- _DOCUMENT PASSAGE_:
────────────────────

Good thing he helped out because drilling was indeed a challenge. The ice turned out to be much thicker than we were led to believe: Instead of three flights of bits we ended up needing six (five plus a few cm). Each one of these flights weigh ten to fifteen pounds, and the drill another ten pounds. Just holding it up is a significant effort, but moving it up and down to eject the ice shavings is a different story. In the end our rig was over six meters tall and quite heavy. Once we broke through the ice, we sped up the drill so our Auger bit turned into an Archimedes’ screw pushing out all remaining ice slush with a big gush of water from the lake. We got our feet wet big time but we had a hole in the ice that was full of water than ice slush. Ready to deploy our mooring. Big "High Five" was in order!
Our mooring is a total of about 18 meters long, with a couple of plastic-coated steel weights at the bottom. Experiments were placed at 14, 11 and 8 meters water depth. We had chosen these water depths because the lake goes through a major transition from high levels of dissolved oxygen at 8 meters to almost no oxygen at 12 meters. Our deployment depths cover the transition between these depths and the high and low oxygen depths. This will help us understand which microbes attack glass under these very different oxygen levels. The only trick with our deployment is that the ice is moving upwards with respect to the chemical zonation of the lake with a rate of about 1 meter per year. Ice continually erodes from the top from wind ablation, and it grows at the bottom by freezing, in particular during the winter.

────────────────────

- _RECORDS FOR THIS EXERCISE_:
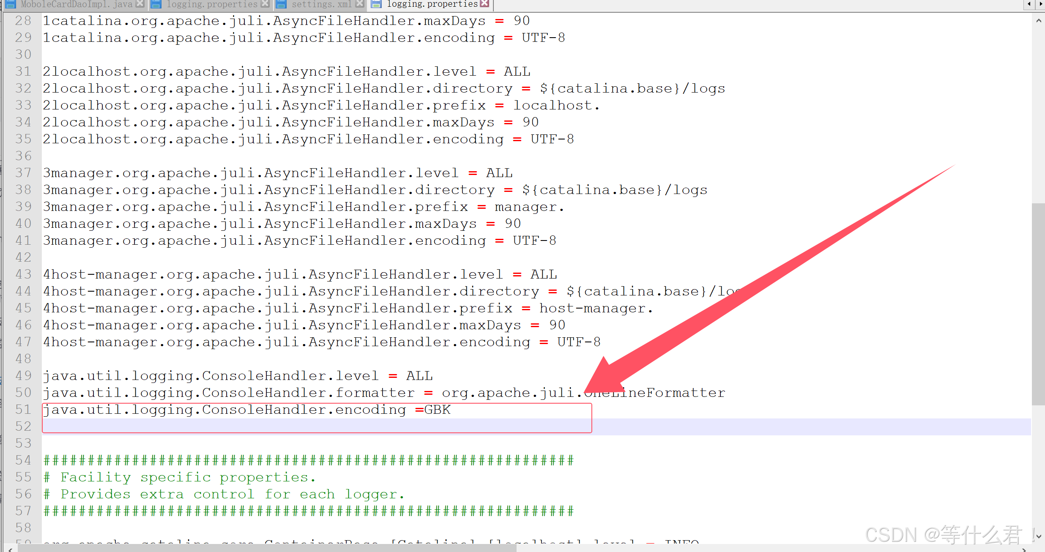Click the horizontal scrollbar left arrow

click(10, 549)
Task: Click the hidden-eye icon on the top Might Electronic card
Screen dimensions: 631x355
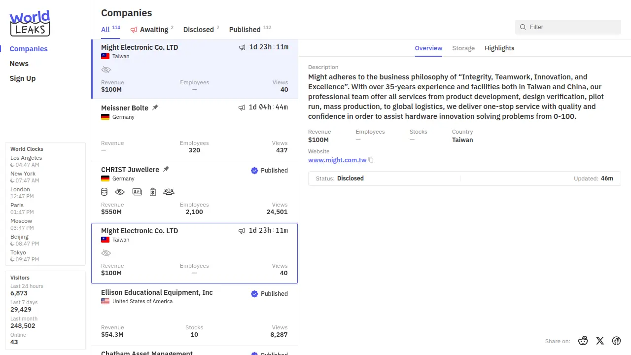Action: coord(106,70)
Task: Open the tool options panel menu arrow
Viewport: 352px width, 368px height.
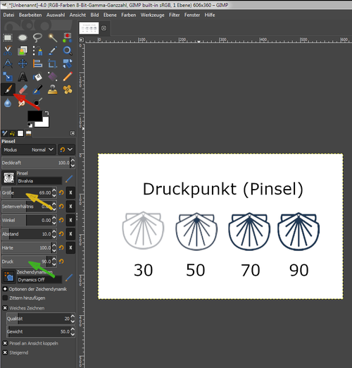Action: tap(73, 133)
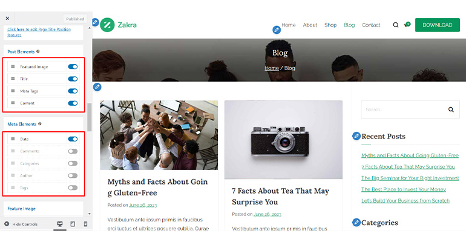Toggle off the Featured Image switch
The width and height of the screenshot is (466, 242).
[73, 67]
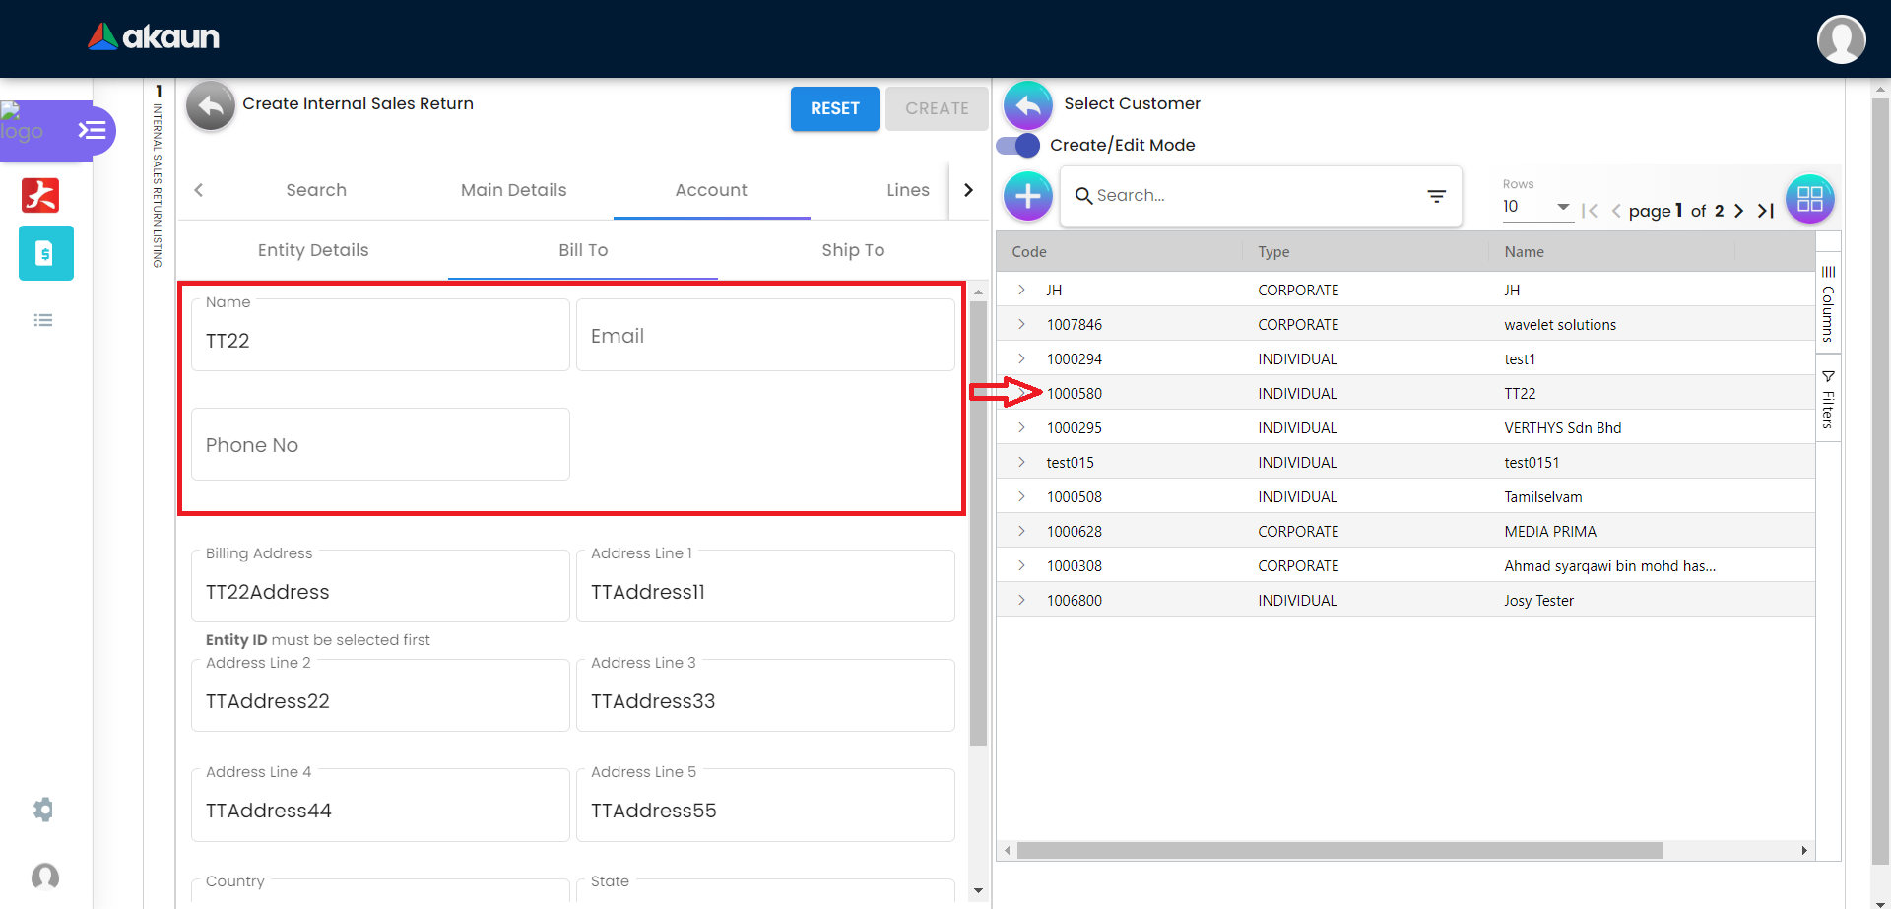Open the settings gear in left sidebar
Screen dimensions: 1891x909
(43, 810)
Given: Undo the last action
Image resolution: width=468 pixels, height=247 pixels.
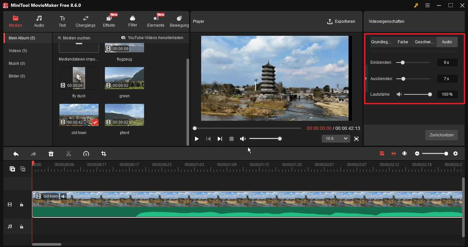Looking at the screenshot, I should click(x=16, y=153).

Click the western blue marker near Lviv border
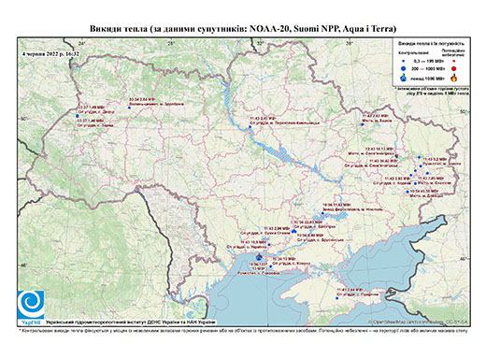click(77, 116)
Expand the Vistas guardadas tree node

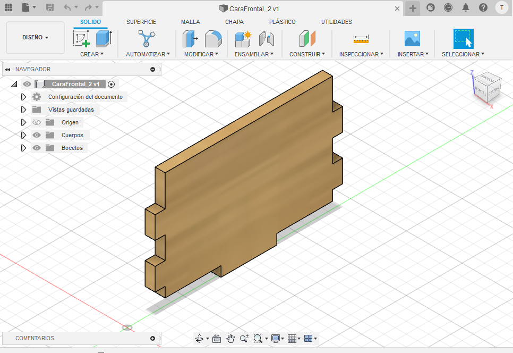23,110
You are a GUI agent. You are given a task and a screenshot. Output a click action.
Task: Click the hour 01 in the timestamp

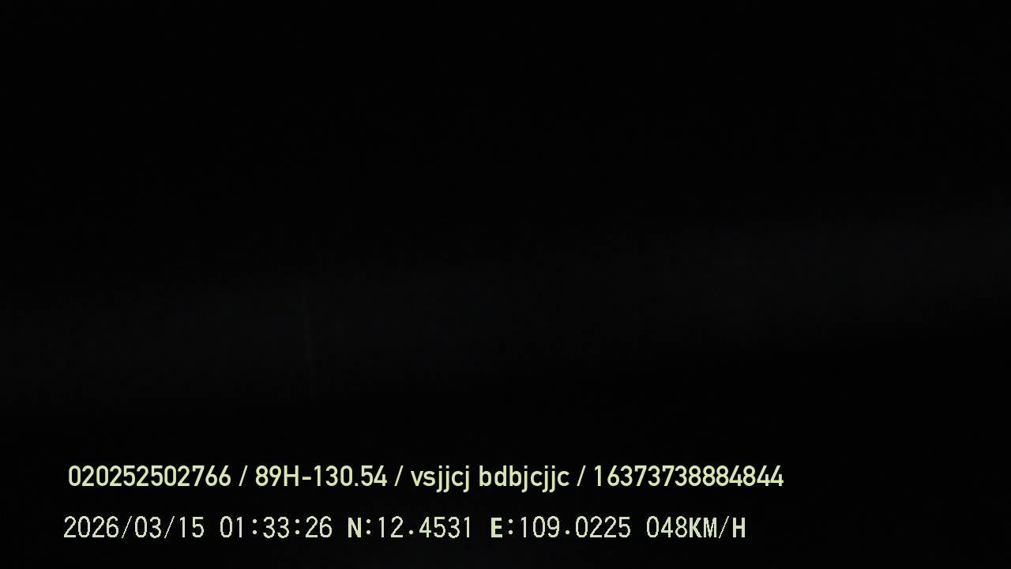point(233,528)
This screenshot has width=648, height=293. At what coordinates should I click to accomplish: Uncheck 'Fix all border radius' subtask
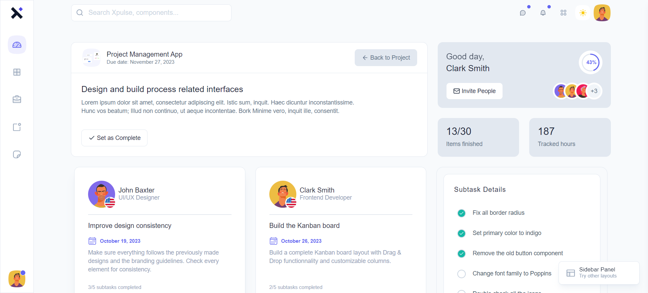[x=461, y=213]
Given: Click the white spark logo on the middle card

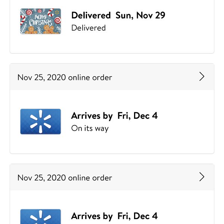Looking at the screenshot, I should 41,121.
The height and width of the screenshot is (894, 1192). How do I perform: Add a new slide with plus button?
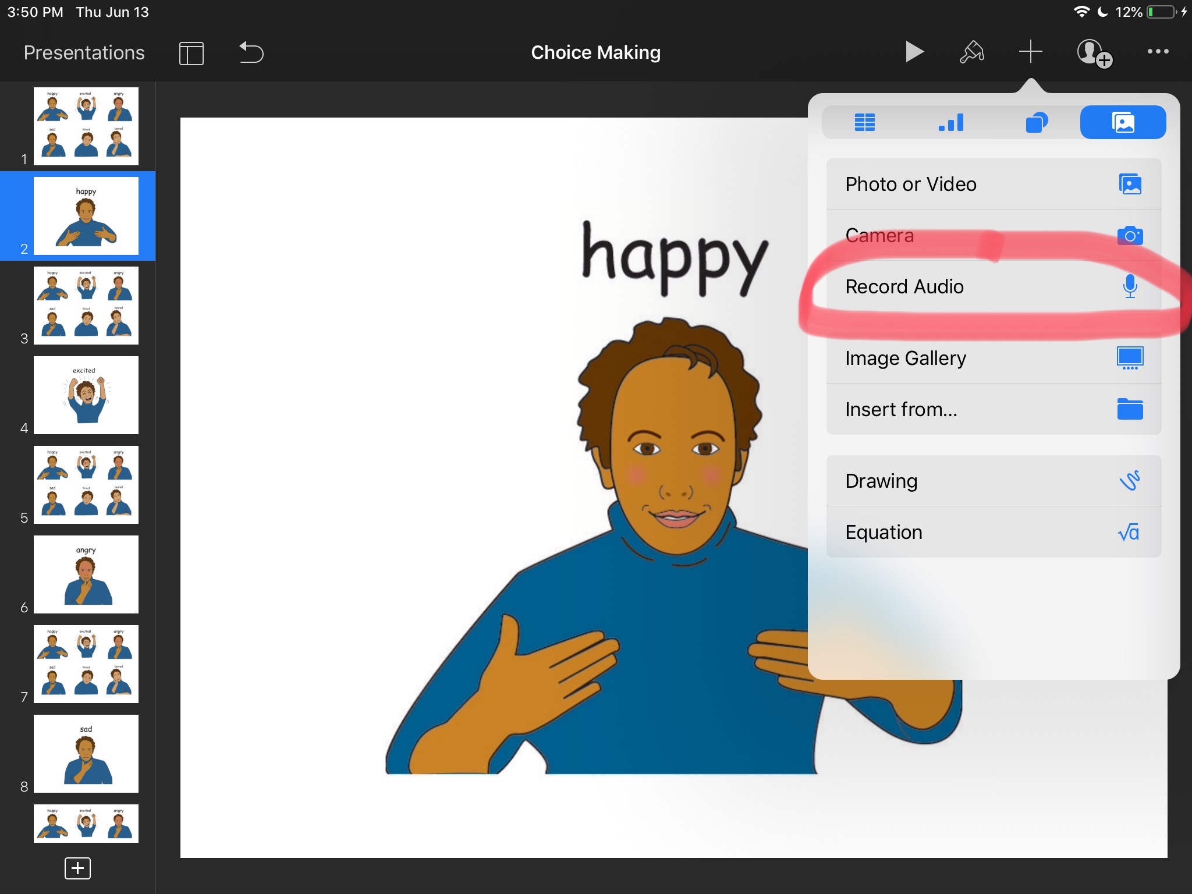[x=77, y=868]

────────────────────

- _WHAT YOU NEED TO DO_:
- 1) Summarize the account of drilling through the lake ice and deploying the mooring in two sentences.
- 2) Retype all the records in Block 1 line for line, leaving the pictures out.

- _THE RESPONSES_:
- 1) The ice was much thicker than expected, so drilling took six flights of bits instead of three and a rig over six meters tall. Once through, the team deployed an 18-meter mooring with experiments at 14, 11 and 8 meters, spanning the lake's shift from high dissolved oxygen at 8 meters to almost none at 12 meters, to learn which microbes attack glass at these different oxygen levels.

- 2)
Click the horizontal scrollbar left arrow

click(10, 549)
Task: Click the hidden-eye icon on the top Might Electronic card
Screen dimensions: 631x355
Action: coord(106,70)
Task: Open the tool options panel menu arrow
Viewport: 352px width, 368px height.
Action: tap(73, 133)
Toggle off the Featured Image switch
The width and height of the screenshot is (466, 242).
[73, 67]
Open the settings gear in left sidebar
Screen dimensions: 1891x909
(43, 810)
Given: Undo the last action
Image resolution: width=468 pixels, height=247 pixels.
Looking at the screenshot, I should click(x=16, y=153).

Click the western blue marker near Lviv border
click(77, 116)
Expand the Vistas guardadas tree node

23,110
You are a GUI agent. You are given a task and a screenshot. Output a click action.
Task: Click the hour 01 in the timestamp

point(233,528)
This screenshot has width=648, height=293. At what coordinates should I click to accomplish: Uncheck 'Fix all border radius' subtask
[x=461, y=213]
Given: Click the white spark logo on the middle card

Looking at the screenshot, I should 41,121.
The height and width of the screenshot is (894, 1192). How do I perform: Add a new slide with plus button?
[x=77, y=868]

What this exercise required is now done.